DATA PROVIDED.
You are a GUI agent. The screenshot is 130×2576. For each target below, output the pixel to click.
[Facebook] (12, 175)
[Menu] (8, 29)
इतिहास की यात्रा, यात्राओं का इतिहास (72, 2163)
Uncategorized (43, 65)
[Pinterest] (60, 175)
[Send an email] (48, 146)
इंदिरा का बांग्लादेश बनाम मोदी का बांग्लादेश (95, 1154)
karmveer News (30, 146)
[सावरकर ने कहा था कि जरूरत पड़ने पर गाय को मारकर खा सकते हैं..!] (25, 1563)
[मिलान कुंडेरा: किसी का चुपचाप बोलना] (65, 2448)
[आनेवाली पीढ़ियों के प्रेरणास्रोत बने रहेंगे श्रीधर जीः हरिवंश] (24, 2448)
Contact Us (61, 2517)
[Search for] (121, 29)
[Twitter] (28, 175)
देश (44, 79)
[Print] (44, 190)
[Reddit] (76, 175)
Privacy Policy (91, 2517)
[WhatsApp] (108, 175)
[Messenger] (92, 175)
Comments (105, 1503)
...
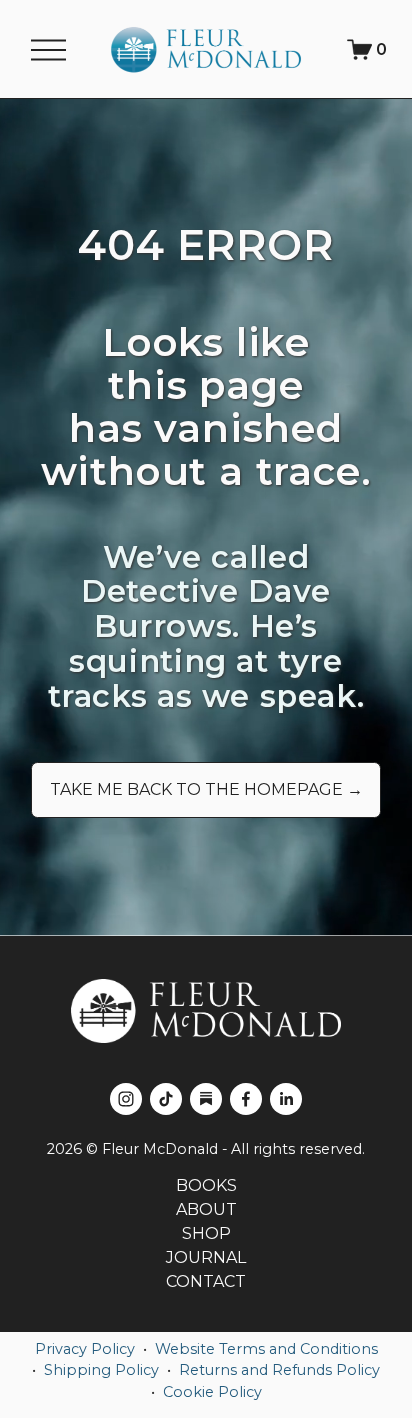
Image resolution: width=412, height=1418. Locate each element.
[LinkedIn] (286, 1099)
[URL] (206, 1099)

REQUIRED WORK.
From the material above, retype precisely the lines between the line holding "Contact Us (61, 2517)" and the line holding "Comments (105, 1503)", inclusive, and nothing beyond them.

WRITTEN RESPONSE.
Contact Us (61, 2517)
[Search for] (121, 29)
[Twitter] (28, 175)
देश (44, 79)
[Print] (44, 190)
[Reddit] (76, 175)
Privacy Policy (91, 2517)
[WhatsApp] (108, 175)
[Messenger] (92, 175)
Comments (105, 1503)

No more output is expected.